Molto diffusa nella Penisola l’usanza di rivolgersi nei momenti difficili a cartomanti, maestri dell’occulto o sedicenti personaggi del paranormale, per questo diversi italiani si fanno ammaliare da stili meloniani e salviniani… Lo spot è: più soldi alle famiglie, agli imprenditori, agli artigiani, ai medici e via via citando molteplici categorie, come ama fare Salvini durante le sue dirette commerciali. La stessa soluzione, la proporrebbe anche mia figlia di 8 anni… Ma… un attimo, questi leader aggiungono un altro suggerimento: subito! Geniale! Adesso è tutto più chiaro e semplice! Conte deve solo aprire la cassaforte e mettere sotto tutti i deputati a consegnare personalmente pacchetti di euro ai 60 milioni di italiani!

Gianfranco Cipriano

 

Qualche verso per passare il tempo

Come qualsiasi persona di buon senso, mi muovo in casa. Dopo circa mezz’ora di ginnastica mi reco in cucina, dove sempre trovo pronta una tazza di caffè e latte (non ringrazierò mai abbastanza la mia dolce metà), poi, non potendo fare come nei giorni precedenti, quando avevo modo di recarmi, a piedi o in bicicletta, ad acquistare il Fatto, leggo alcune pagine di un libro. Ho sempre molte cose da dire e da scrivere, come tutti coloro che amano la poesia, ma non intendo dilungarmi troppo, adesso; mi limiterò a riassumere il pensiero che dovrebbe restare ancora impresso nella mente di tutti, sino alla fine dell’emergenza coronavirus.
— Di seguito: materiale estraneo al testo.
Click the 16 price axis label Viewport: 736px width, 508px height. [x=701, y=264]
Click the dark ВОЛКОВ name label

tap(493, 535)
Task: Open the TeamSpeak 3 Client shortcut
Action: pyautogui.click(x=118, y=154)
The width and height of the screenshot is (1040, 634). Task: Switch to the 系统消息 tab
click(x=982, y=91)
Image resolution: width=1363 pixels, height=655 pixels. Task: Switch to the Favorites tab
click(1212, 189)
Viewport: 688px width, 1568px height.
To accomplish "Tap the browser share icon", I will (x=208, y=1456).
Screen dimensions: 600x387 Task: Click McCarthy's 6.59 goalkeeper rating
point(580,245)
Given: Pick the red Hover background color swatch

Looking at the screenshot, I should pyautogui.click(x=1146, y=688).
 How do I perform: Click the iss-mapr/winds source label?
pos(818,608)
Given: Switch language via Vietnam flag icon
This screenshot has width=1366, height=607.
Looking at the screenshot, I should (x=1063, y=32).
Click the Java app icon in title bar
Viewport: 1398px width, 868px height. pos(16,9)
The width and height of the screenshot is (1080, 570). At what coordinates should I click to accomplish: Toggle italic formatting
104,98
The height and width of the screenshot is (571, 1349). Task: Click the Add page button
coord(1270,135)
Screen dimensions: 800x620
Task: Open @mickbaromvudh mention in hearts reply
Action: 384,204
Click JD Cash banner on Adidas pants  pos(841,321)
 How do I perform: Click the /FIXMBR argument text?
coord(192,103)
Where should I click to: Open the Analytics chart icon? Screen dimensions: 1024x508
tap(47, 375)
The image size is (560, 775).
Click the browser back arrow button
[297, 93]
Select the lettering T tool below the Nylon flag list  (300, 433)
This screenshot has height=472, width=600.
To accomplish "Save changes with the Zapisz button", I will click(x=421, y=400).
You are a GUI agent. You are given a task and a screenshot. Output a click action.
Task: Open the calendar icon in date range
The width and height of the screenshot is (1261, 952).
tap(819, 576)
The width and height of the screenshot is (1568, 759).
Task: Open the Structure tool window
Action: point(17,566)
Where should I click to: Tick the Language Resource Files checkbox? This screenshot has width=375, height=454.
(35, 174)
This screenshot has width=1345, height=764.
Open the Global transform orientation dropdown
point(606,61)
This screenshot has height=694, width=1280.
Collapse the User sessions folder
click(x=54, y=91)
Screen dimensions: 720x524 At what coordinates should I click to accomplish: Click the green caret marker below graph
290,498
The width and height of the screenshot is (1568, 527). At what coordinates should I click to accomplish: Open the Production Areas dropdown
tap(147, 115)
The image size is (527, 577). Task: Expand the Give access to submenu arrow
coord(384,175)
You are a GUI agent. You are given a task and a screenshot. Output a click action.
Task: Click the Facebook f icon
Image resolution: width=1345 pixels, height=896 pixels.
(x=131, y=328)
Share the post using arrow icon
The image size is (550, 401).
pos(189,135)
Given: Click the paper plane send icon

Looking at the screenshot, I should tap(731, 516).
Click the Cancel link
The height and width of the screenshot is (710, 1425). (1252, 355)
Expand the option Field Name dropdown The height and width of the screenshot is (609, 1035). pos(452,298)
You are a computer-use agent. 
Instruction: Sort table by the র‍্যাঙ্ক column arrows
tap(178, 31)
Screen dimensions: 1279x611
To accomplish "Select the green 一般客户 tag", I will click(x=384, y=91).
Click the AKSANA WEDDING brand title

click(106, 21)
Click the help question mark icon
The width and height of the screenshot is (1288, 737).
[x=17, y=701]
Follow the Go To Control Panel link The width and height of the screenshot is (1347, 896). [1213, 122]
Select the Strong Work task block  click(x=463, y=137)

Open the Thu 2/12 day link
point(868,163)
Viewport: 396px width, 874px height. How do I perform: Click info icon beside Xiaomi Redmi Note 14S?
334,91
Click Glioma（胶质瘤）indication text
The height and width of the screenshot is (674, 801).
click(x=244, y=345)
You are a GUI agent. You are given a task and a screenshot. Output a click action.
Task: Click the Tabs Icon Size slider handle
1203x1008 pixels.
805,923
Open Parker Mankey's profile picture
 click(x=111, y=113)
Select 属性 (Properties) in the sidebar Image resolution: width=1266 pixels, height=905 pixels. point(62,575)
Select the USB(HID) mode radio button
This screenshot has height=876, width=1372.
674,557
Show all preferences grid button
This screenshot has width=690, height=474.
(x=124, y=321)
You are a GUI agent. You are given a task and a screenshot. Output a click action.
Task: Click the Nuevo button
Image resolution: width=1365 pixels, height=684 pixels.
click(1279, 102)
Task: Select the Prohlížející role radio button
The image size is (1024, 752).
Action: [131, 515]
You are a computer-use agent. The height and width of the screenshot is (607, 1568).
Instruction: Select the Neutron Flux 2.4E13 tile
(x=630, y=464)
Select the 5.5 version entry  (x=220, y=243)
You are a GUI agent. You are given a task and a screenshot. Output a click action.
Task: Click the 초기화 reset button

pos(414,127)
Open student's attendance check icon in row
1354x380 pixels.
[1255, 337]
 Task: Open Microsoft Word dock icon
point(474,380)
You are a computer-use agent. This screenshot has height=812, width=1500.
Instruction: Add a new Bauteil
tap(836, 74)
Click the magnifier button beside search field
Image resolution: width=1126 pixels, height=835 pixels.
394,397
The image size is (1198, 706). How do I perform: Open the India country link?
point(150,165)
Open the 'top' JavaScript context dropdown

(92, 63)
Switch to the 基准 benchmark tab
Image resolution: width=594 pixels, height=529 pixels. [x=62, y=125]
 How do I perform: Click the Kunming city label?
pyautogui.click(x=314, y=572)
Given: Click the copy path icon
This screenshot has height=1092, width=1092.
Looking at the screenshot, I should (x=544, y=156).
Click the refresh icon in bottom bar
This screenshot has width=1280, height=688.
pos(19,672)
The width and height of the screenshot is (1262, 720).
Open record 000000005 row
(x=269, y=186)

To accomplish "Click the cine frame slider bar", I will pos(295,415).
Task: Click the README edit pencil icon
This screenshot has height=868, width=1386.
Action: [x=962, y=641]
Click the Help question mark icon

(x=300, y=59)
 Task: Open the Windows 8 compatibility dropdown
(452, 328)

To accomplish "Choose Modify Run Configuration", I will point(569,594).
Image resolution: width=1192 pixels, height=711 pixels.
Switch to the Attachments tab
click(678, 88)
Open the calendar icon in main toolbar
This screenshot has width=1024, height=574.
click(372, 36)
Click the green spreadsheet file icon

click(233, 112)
Con gesti e ginnastica un po’ ci si muove/ Seppur senza andare in ogni dove/ Fermi, si legge o, anche, si scrive/ E in salute, più, credo, si vive…/ Segui il consiglio: col cuore lo dico/ Chiunque tu sia, per me sei amico.

Eugenio Mosconi

 

Malaparte e il fronte: un libro illuminante

Nel 1944 Curzio Malaparte, militare e diplomatico del Regno, scrive Kaputt. Sono brevi racconti tratti dal fronte ucraino, russo o dalle tante sedi consolari in cui lui fu personalmente presente durante la Seconda guerra mondiale. La visione di un intellettuale, un privilegiato e colto toscano su pogrom, ghetti ebraici, razze inferiori… e tutto quanto la Germania di Hitler (e i suoi alleati dell’epoca) ci ha regalato… Istruttivo, toccante, illuminante e attuale.